The idea is not to start over-simplifying craft into a basic arcade ship, but instead to reduce the number of parts we are calculating against and acting on. We may use all parts, for example, to calculate the rolling moment, but that rolling moment is applied to the craft, rather than to individual parts.

This particularly applies to forces such as gravity: if an orbital body is acting on the craft from 1000's of KM away, there's little need to apply gravity to the individual parts: instead we can work only with the mass and location of the whole craft, and accelerate the whole craft. Similarly RCS and reaction wheels can act on the whole craft, as long as we've already calculated that the forces generated are within tolerance of the structural strength. No more kraken wobbling.

Something of a hybrid approach, I guess.

This also means that some aspects (structural integrity) can be pre-calculated, and then we only have to act upon them when limits are exceeded: if we already know the weakest points of the craft, we don't have to recalculate the physics for each part every tick: we can instead focus on the areas in question. We can also provide more useful information to the player.

wuddupdude commented 7 years ago

Thanks for bringing up this topic. I've been musing about solar system and planet modeling, but this is equally as important; figuring out the physics and modeling of craft crashing into planets, atmospheres, and among themselves.

I think @audigex expressed the initial thoughts I had exactly, and more eloquently. Also, just by way of thought experiments, I don't see how you get around a per part based model when a full on collision is taking place. So I think we're all aligned in our thinking.

I will comment about an edge case @sshilovsk brought up. Will a lesser resilient part break first when a craft is being stressed, even if it is in the middle of the craft? The example of lithobraking was brought up. I like to think about dropping a rover on mars with protective bouncy balloons. My hunch is that you just say outside parts feel stress forces only. That way, the calculations are simplified. I think you still pull off some very convincing collisions/explosions like that.

AlphaMike741 commented 7 years ago

If we add "fidelity levels" we can even handle several distant active vessels or a lot of stationary crafts in close proximity as well . Which means Huge off-world colonies and SpaceX Style missions .

leocadle commented 7 years ago

Possibly one problem you might come across is the collision mesh. You would have to generate a collision mesh on the fly that approximates the shape of the craft, while not really knowing what that shape is. I know FAR uses voxelization to determine the shape of the craft for aerodynamic calculations, and you would need to do something similar.

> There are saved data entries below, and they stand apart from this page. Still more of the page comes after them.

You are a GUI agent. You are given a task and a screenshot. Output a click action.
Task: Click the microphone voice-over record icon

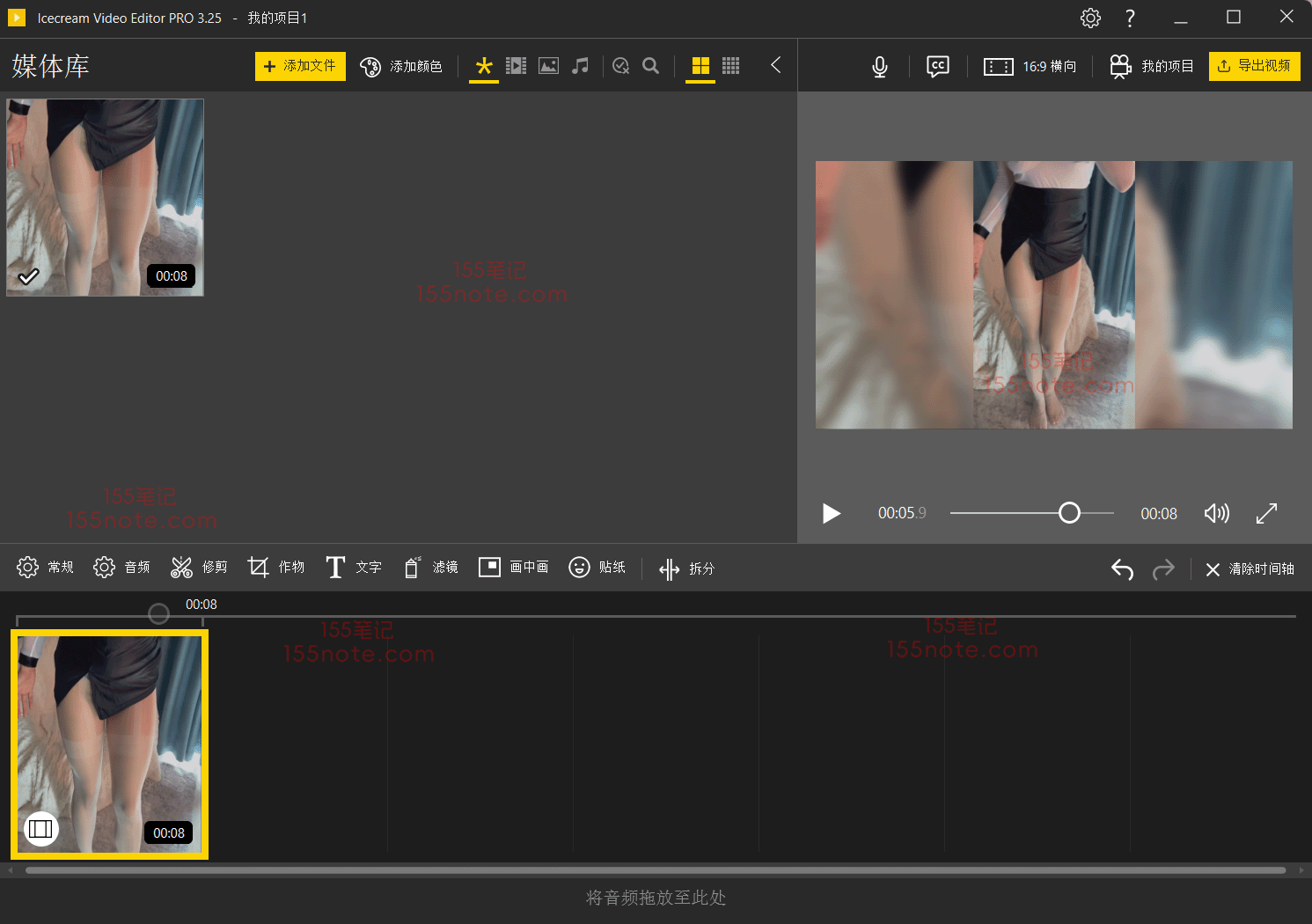879,67
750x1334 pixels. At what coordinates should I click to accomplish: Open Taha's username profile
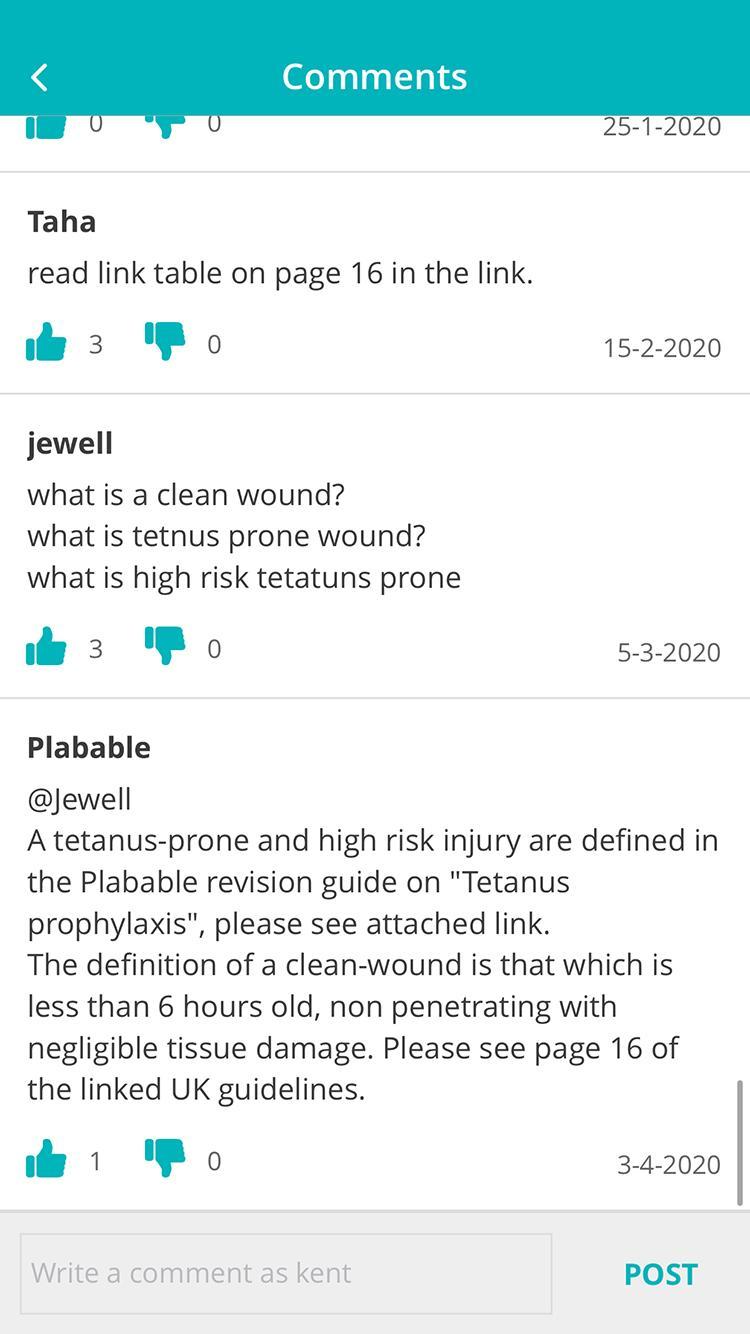pyautogui.click(x=62, y=221)
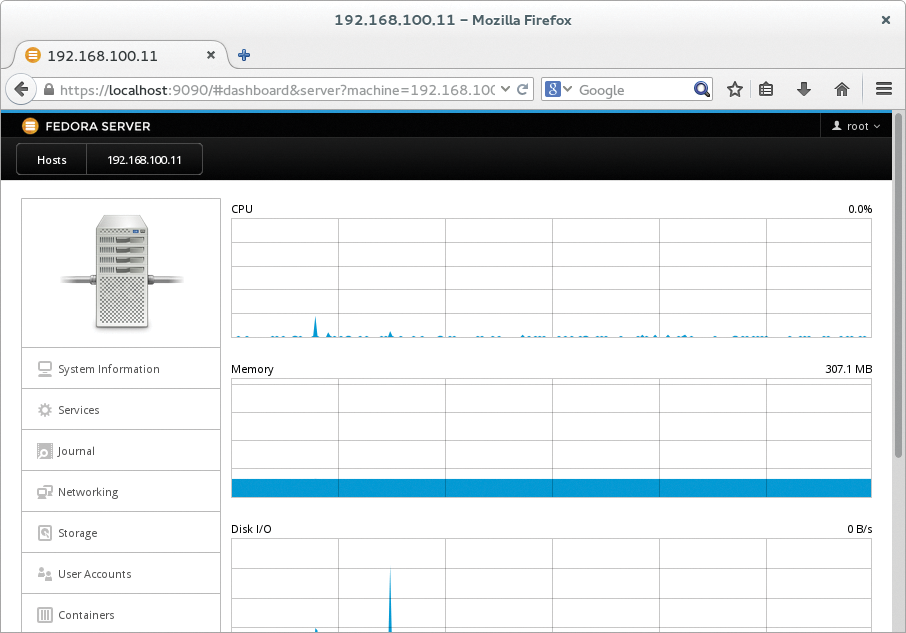Click the Networking icon in sidebar

tap(44, 492)
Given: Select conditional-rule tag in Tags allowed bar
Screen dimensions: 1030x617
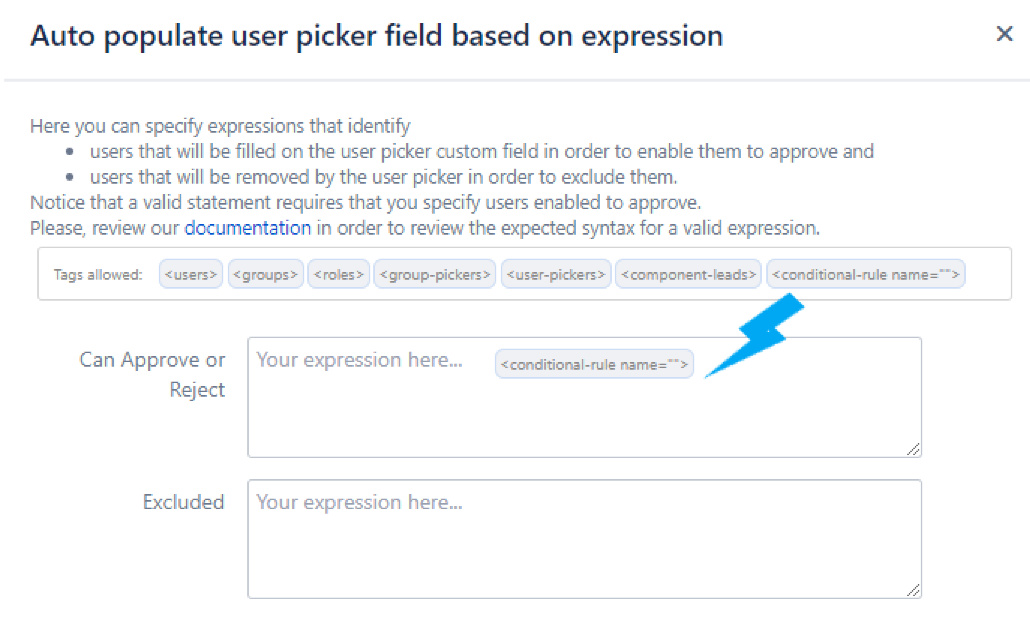Looking at the screenshot, I should coord(866,274).
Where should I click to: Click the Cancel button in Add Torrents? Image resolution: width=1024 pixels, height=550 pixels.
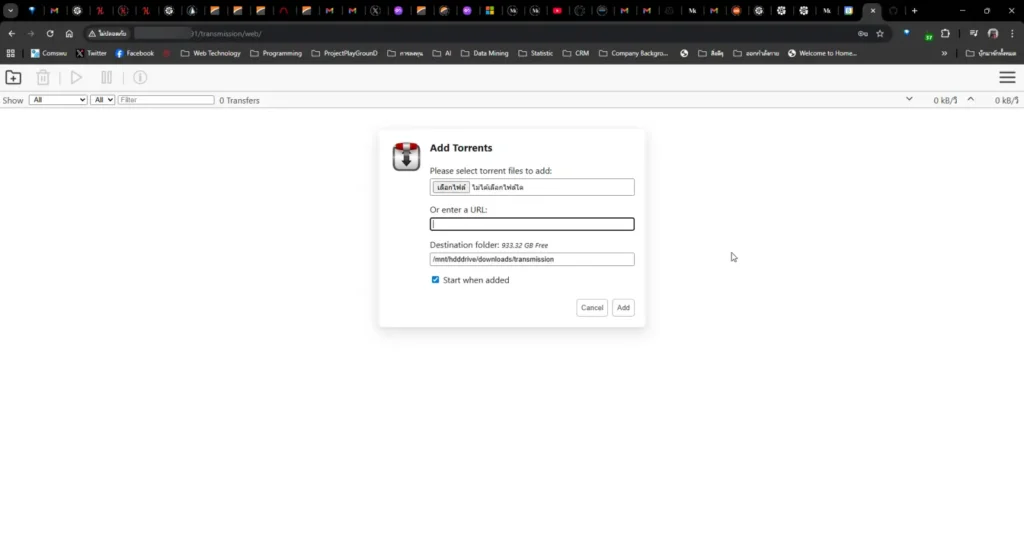(x=592, y=308)
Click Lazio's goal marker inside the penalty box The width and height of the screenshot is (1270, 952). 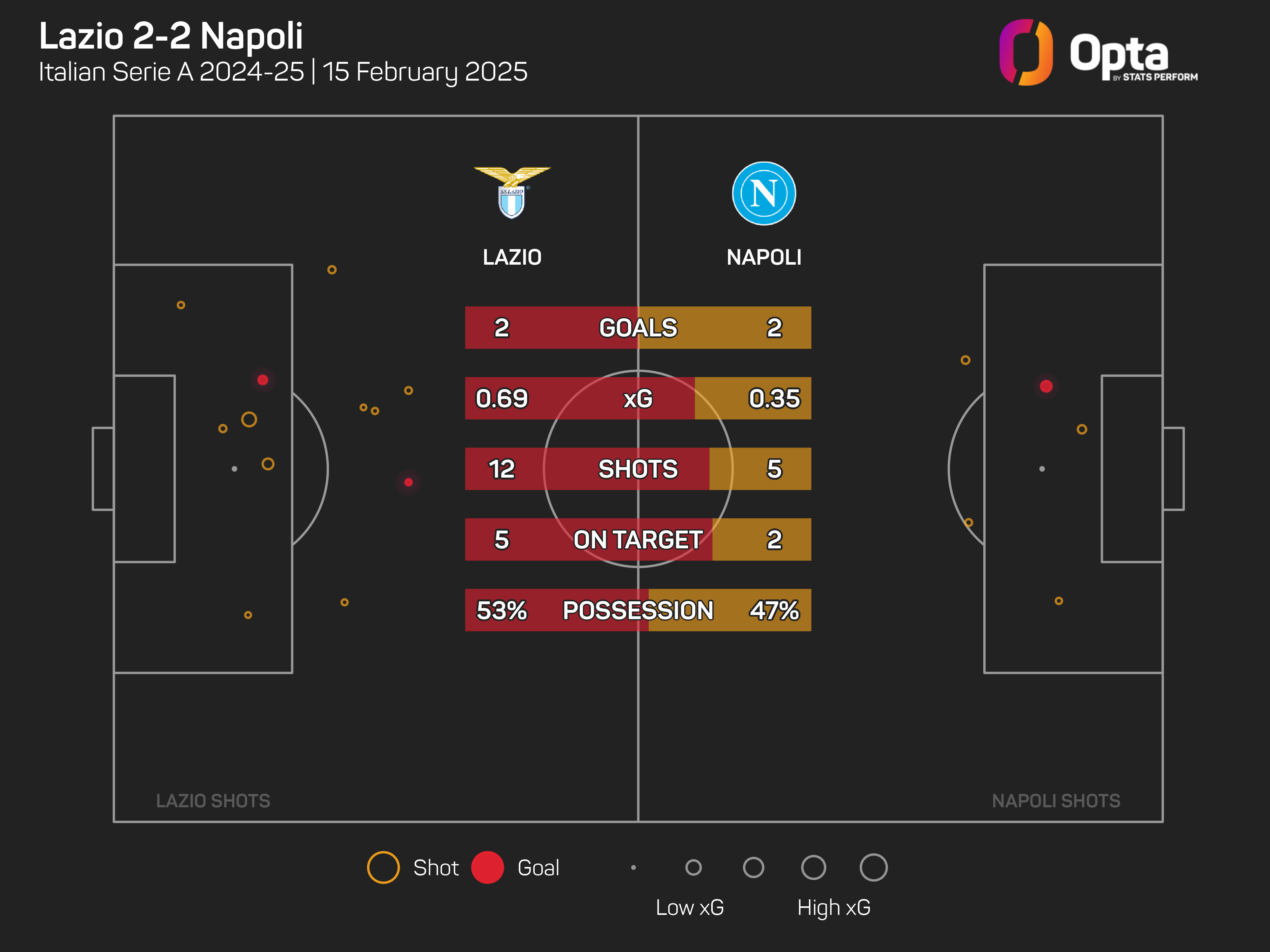tap(263, 380)
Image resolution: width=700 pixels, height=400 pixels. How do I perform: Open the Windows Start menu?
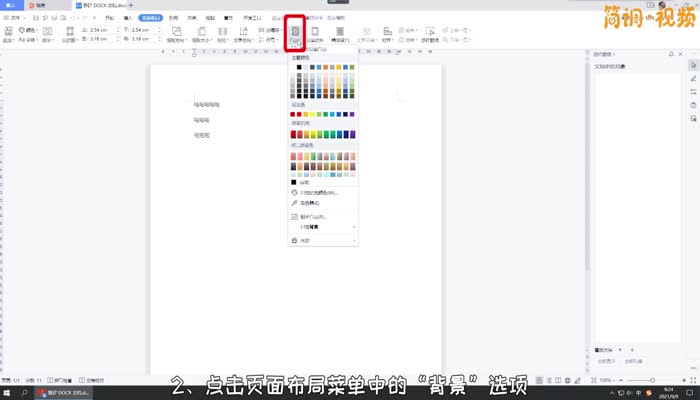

CrazyPyroEagle commented 7 years ago

Joint damage could be simulated by calculating how much structural stress is being applied to a joint. The stress would come from the relative force between the joint parts (aerodynamic drag, thrust, etc.), as well as the torque being applied to the spacecraft. From there, it's a matter of figuring out how to calculate how much the difference in force should affect the joint.

Suppose that the joint vector is a unit vector whose direction is from the parent's to the child's centre of mass. We could use a dot product between the relative force and the joint vector to calculate how much the force stretches or compresses the joint. Each joint would have a known range (within which 0 is included). If the dot product is outside of the range, the joint breaks.

In other words, we'd calculate how much the joint is being stretched or compressed. The range would be defined as the stretching and compressing limit of the joint, beyond which the joint breaks.

This model still lacks the concept of torque and part stress, but it can be improved to include them.